**PROMPT:** Pull out each line of the records below that contains the string "height", matching case exactly.

**TASK INPUT:**
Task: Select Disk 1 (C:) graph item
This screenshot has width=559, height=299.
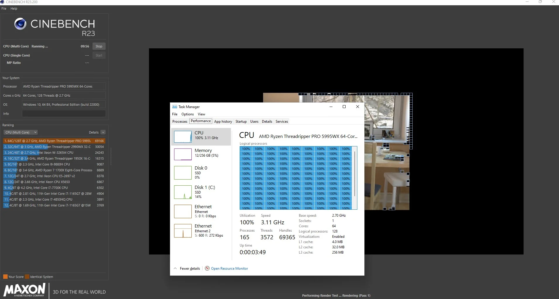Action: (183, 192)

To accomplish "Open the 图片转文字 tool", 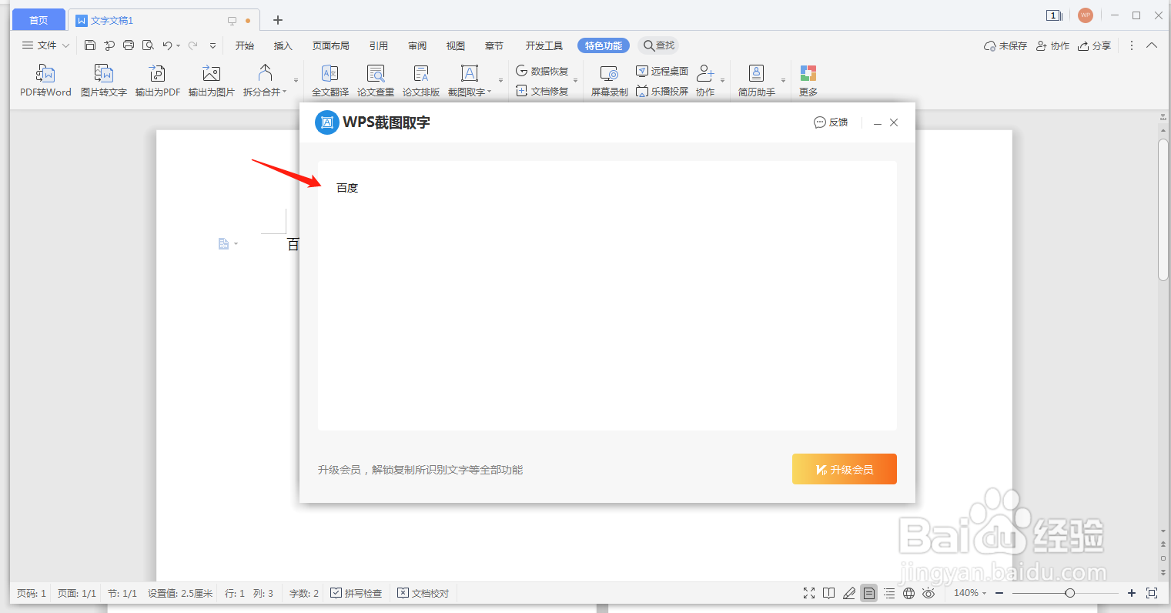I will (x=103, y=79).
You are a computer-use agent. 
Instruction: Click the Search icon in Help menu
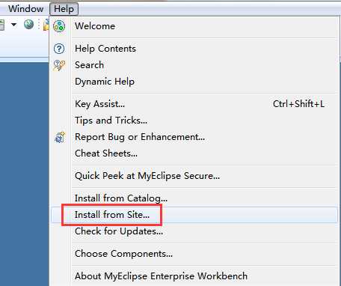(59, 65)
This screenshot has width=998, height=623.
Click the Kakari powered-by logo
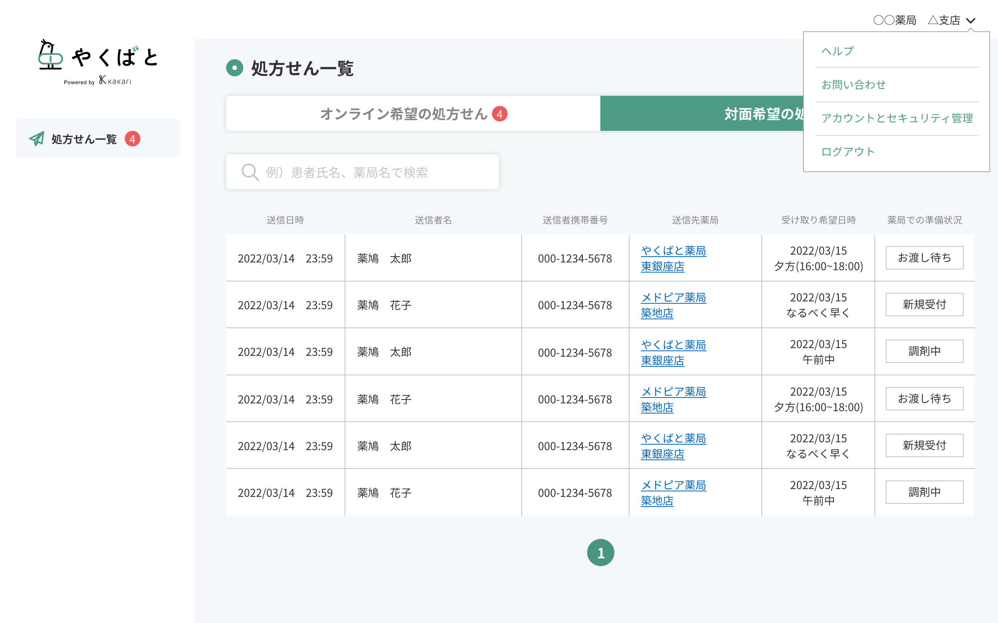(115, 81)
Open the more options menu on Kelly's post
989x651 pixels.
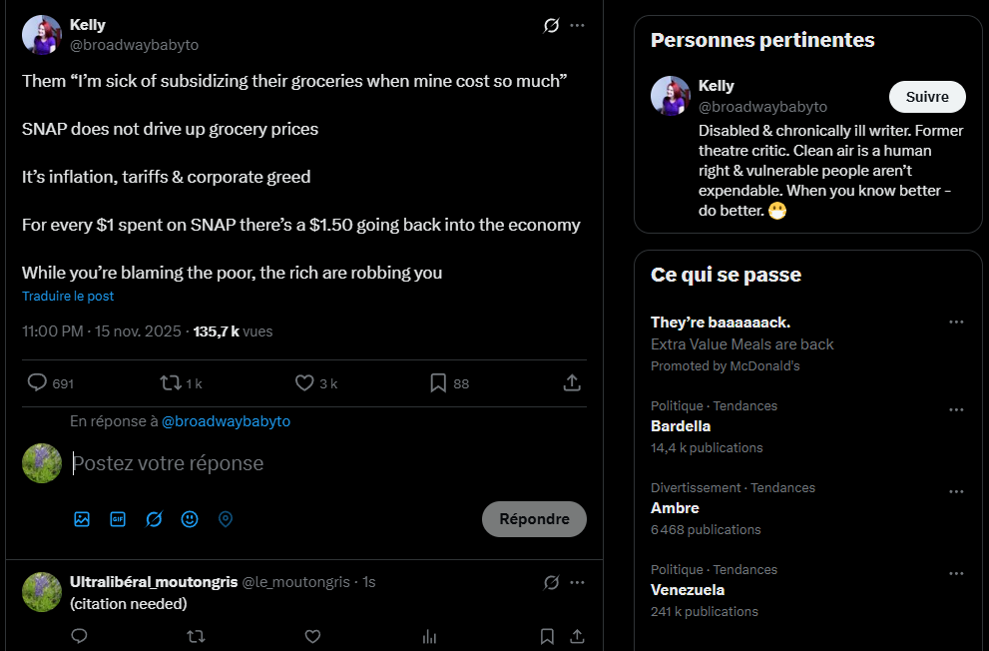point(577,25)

**WRITTEN SOLUTION:**
This screenshot has width=559, height=299.
This screenshot has width=998, height=623.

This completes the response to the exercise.